What the exercise asks:
Number of lines below with the word "agent": state it and write nothing more.

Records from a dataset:
»»

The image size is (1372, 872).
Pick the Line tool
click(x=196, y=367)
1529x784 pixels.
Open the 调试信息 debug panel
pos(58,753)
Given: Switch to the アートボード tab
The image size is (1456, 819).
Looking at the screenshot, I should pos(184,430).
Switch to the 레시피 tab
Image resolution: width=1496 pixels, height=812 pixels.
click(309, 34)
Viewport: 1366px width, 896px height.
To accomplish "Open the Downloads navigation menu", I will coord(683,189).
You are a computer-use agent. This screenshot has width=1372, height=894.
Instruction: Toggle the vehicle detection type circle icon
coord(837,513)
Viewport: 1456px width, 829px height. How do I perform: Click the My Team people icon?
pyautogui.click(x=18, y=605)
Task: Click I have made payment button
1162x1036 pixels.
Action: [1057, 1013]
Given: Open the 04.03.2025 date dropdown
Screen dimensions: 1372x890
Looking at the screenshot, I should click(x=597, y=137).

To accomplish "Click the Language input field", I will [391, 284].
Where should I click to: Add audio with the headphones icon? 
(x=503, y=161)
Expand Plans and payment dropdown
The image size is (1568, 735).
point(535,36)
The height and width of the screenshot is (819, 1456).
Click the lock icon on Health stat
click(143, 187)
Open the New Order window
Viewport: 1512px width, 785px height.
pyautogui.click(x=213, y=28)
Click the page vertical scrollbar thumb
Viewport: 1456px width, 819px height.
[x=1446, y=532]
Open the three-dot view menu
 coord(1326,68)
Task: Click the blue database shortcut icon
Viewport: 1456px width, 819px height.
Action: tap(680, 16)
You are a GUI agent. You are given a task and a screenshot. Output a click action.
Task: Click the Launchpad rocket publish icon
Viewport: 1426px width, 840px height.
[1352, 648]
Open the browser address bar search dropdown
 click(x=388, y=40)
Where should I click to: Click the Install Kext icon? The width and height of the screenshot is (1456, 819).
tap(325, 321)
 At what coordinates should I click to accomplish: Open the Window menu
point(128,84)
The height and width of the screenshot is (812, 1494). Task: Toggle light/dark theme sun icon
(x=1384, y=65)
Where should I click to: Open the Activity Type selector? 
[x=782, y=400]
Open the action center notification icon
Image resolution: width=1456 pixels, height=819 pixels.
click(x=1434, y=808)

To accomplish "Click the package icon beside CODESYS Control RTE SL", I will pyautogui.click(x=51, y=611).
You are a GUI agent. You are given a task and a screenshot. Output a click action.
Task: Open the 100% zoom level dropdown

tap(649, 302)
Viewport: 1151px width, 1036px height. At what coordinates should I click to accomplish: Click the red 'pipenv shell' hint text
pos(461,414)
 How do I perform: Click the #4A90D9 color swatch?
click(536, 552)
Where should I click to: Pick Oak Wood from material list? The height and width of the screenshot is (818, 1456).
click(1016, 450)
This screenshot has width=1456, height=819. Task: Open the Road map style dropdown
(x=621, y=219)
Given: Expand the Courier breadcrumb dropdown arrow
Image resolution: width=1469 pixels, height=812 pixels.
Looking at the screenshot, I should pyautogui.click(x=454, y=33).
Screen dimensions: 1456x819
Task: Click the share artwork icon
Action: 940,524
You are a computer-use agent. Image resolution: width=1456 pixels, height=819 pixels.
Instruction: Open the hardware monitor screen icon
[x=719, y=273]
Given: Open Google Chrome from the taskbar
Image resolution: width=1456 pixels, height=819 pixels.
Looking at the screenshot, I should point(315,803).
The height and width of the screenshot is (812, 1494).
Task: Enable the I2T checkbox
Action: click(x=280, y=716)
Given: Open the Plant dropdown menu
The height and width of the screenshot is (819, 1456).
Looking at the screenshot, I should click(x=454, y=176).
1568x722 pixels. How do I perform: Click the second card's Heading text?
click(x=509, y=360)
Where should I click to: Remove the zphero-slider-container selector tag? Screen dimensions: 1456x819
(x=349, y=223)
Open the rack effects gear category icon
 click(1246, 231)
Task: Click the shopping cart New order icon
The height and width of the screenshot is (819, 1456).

««

Solved exercise:
4